Your objective: Every line of the following records that includes "each" should be copied.

# # # # #

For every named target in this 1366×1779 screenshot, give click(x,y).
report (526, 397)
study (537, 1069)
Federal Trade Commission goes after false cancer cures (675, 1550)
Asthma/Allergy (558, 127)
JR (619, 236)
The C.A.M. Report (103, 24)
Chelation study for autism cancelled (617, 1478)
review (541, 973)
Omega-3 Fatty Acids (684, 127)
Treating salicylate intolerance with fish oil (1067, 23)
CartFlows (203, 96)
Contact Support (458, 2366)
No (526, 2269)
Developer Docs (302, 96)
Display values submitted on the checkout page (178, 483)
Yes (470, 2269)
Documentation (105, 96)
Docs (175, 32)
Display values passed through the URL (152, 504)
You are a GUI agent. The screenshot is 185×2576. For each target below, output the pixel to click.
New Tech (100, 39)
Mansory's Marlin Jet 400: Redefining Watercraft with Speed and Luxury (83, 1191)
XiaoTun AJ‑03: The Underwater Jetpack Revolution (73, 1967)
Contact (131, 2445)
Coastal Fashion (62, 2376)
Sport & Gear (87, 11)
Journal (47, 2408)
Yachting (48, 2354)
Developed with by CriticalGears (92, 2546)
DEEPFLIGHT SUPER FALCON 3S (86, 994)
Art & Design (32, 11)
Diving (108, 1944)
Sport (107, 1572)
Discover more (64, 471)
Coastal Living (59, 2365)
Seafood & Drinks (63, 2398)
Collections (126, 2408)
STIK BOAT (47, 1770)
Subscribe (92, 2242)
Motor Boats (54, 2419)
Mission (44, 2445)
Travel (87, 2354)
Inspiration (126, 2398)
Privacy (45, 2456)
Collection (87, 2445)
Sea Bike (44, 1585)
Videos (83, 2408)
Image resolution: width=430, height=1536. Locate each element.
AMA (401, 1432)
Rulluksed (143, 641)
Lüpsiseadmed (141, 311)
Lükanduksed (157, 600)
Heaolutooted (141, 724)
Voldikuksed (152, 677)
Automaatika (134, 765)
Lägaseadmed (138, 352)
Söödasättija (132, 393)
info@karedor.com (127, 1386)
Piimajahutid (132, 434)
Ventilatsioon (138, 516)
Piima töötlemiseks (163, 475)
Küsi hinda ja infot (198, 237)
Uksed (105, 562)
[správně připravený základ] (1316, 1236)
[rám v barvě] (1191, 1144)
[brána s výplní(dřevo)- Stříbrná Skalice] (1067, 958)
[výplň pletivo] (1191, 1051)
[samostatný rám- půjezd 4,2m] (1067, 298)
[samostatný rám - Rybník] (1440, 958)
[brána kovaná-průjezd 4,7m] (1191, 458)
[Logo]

# # # # #

Answer space:
You are a GUI agent. The screenshot is 185×2576. For each target below, output the pixel to click.
Image resolution: width=430, height=1536. Locate each element.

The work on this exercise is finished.